A Literary Prescription for

Gaslighting

For the particular disorientation of being told, again and again, that what you saw and felt did not happen the way you know it did.

Gaslighting works precisely because it is slow and deniable — a small correction here, a raised eyebrow there, until the thing that erodes is not any single memory but your trust in your own perception altogether. The cruelty of it is that by the time you notice what has happened, you have often already started to doubt whether you have the right to call it that. The books and words gathered here are for rebuilding that trust — for handing your own reality back to you, fully intact.

Books Poetry Quotes & Prose
“The party told you to reject the evidence of your eyes and ears. It was their final, most essential command.”
George Orwell, Nineteen Eighty-Four

Books

Prescribed reading

These books name the pattern clearly enough that it becomes impossible to keep doubting what you already knew.

01

The Gaslight Effect

Dr. Robin Stern · 2007

Stern, a psychologist, gave the modern, clinical name to a pattern that had previously lived mostly as a vague unease — the slow, deliberate erosion of someone’s trust in their own perceptions. Her book lays out exactly how the dynamic builds, step by recognisable step, and how to start unwinding it. For anyone who has felt quietly insane in a relationship without being able to say why, Stern offers both the diagnosis and the first real foothold out.

02

In Sheep’s Clothing

George K. Simon · 1996

Simon catalogues the specific tactics manipulative people use — denial, minimising, shaming, playing the victim — with enough precision that reading it can feel like finally being handed a vocabulary for something you had only ever experienced as confusion. He is particularly clear that manipulation does not require villainy, only a willingness to exploit. For those still wondering if they are imagining it, Simon’s specificity is its own kind of relief.

03

Gaslighting

Dr. Stephanie Moulton Sarkis · 2018

Sarkis writes a practical, clinically grounded field guide to recognising gaslighting in romantic relationships, families, and workplaces alike, with concrete scripts for responding in the moment rather than only understanding it afterward. Her tone throughout is steady rather than alarmist. For those who need a plan as much as an explanation, Sarkis offers both in equal measure.

04

Gone Girl

Gillian Flynn · 2012

Flynn’s thriller is, among other things, a masterclass in how convincingly a manipulative narrative can be constructed — how easily “truth” can be authored by whoever is most willing to author it. It is fiction, and entertainment first, but it leaves readers with a sharpened instinct for how persuasive a carefully built lie can sound. For those wanting to see the mechanics laid bare from the manipulator’s own side, Flynn delivers it with unsettling clarity.

Poetry

For when prose is not enough

Poems for the particular vertigo of being told your own eyes are lying to you.

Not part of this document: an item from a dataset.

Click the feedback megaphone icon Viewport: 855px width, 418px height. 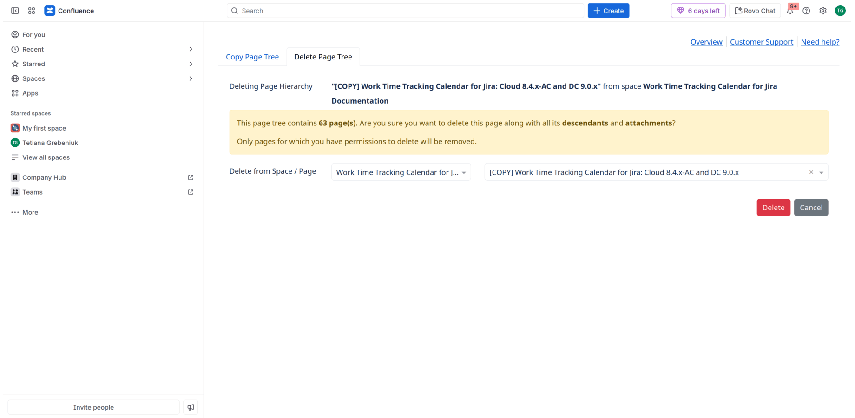[x=191, y=407]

“Much Madness is divinest Sense”

Emily Dickinson, c.1862

Much Madness is divinest Sense —
To a discerning Eye —
Much Sense — the starkest Madness —
’Tis the Majority
In this, as All, prevail —
Assent — and you are sane —
Demur — you’re straightway dangerous —
And handled with a Chain —

Dickinson wrote this in the 1860s, but it could have been written about gaslighting yesterday — the way clear sight gets relabelled as madness simply because it refuses to agree with the majority’s version of events. For anyone who has been told they are “too sensitive” or “remembering it wrong,” Dickinson got there first.

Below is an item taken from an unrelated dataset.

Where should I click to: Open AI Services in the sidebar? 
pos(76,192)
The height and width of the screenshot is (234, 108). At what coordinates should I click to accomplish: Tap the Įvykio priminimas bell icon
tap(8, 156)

“Tell all the Truth but tell it slant”

Emily Dickinson, c.1868

Tell all the Truth but tell it slant —
Success in Circuit lies
Too bright for our infirm Delight
The Truth’s superb surprise.

Dickinson is not arguing for dishonesty — she is describing how a truth too large or too direct can overwhelm rather than land. For anyone gaslit into doubting their own clear-eyed read of a situation, her point still holds the other way round: the fact that a truth feels too bright, too much, does not make it any less true.

“In a Dark Time” (extract)

Theodore Roethke, 1960

In a dark time, the eye begins to see,
I meet my shadow in the deepening shade;
I hear my echo in the echoing wood —
A lord of nature weeping to a tree.

Roethke suggests that confusion has its own strange use — that the eye actually begins to see more clearly once it has been forced into the dark. For anyone coming out the other side of a manipulative relationship, disoriented but newly clear-eyed, this is recognisable territory.

Quotes & Prose

Lines to keep

Lines for the moment you decide to trust yourself again.

The trouble with lying and deceiving is that their efficiency depends entirely upon a clear notion of the truth that the liar and deceiver wishes to hide.

Hannah Arendt

Your silence will not protect you.

Audre Lorde

Lying is done with words and also with silence.

Adrienne Rich

It is far better to grasp the universe as it really is than to persist in delusion, however satisfying and reassuring.

Carl Sagan

Who writes history? I thought. I do.